We soon meet other characters who live in the same apartment building. There’s Jim’s son Dave (voiced by Samuel Johnson) who is looking for a job, though not too enthusiastically. He’s much more excited by an advertisement for a book that promises to tell him the meaning of life for only $9.99. When he finally finds out the meaning, he’s anxious to share it with everyone, but no one is interested.

There’s Jim’s other son Lenny (the voice of Ben Mendelsohn) who works as a repo-man. “We’re not so bad,” he says. “Just like Robin Hood. Only in reverse.” He meets and falls for supermodel Tanita (voiced by Leeanna Walsman). She has an obsession with smoothness, so Lenny will do anything to please her, from shaving all his body hair to discovering the mystery of the strange flesh-like chairs she owns.

One of their neighbors is Ron (voiced by Joel Edgerton). It’s not clear how old he actually is, but he acts like a teenager with no sense of responsibility or self-worth. It seems he’s forever a few credits short of finishing college. When his girlfriend leaves, Ron gets drunk and stoned and turns to his three tiny (possibly imagined) companions who encourage him to stay immature, making jokes about belching and farting.

Also living in the apartment is a kid named Zack (the voice of Jamie Katsamatsas); he is given a piggy-bank by his father, who is encouraging him to save up for a toy he wants. But the pig teaches Zack far more than his father intends.
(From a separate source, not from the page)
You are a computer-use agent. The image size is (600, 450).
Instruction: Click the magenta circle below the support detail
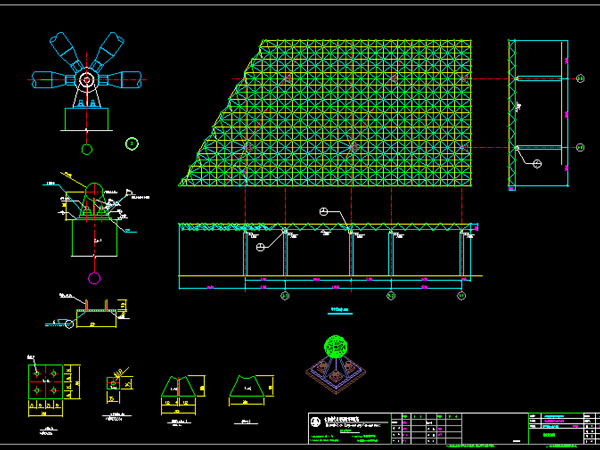click(95, 277)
Zack is drawn to the pig’s smile. When he discovers that the pig smiles just as much when no money is put in him as when a lot of money is put in him, Zack begins to realize that money has less value than other things. When it’s time for the piggy-bank to be broken open, Zack must figure out how to save the pig.

Then there is Albert (voiced by Barry Otto), a lonely old man whose wife passed away years before. No one will talk to him—not even the telephone solicitor. When he prays to God, an angle comes into his life—the panhandler from the opening scene who now has enormous wings (to quote the famous story by Gabriel Garcia Marquez). However he doesn’t act like angel; he’s bitter and sarcastic, he smokes, and he’s easily bored. He also refuses to fly. Perhaps all he needs is a little push from Albert.

All of the characters and their subplots are connected, physically as well as thematically. For example, there’s a brief but meaningful scene where Lenny and Ron meet in the elevator. Lenny tells Ron why he has shaved himself bald for his girlfriend, “You know what they say: ‘Without love, you’re nothing.’” Jealous, Ron replies, “You know what they say: ‘Good things never last.’” It’s a great contrast between the two characters and their philosophies on the value of compromising for love.

So in the end, what does it all mean? Can you really find out the meaning of life for $9.99—about the same price you might pay for a ticket to this movie? Do Etgar Keret and director Tatia Rosenthal reveal the secret in the final scene? Or will a conclusion that simply shows two of the characters trying to learn to swim like dolphins make you think “This movie is weird,” like I first did?

Now that I’ve had some time to reflect, I think there definitely is some meaning in this film. It’s not easy to put into words; rather you have to let it sink deep inside you, like a poem.

I say, take the risk and put down $9.99. You’ll probably get a lot more out of this film than you would watching a movie about a vampire fighting a werewolf—now that’s weird!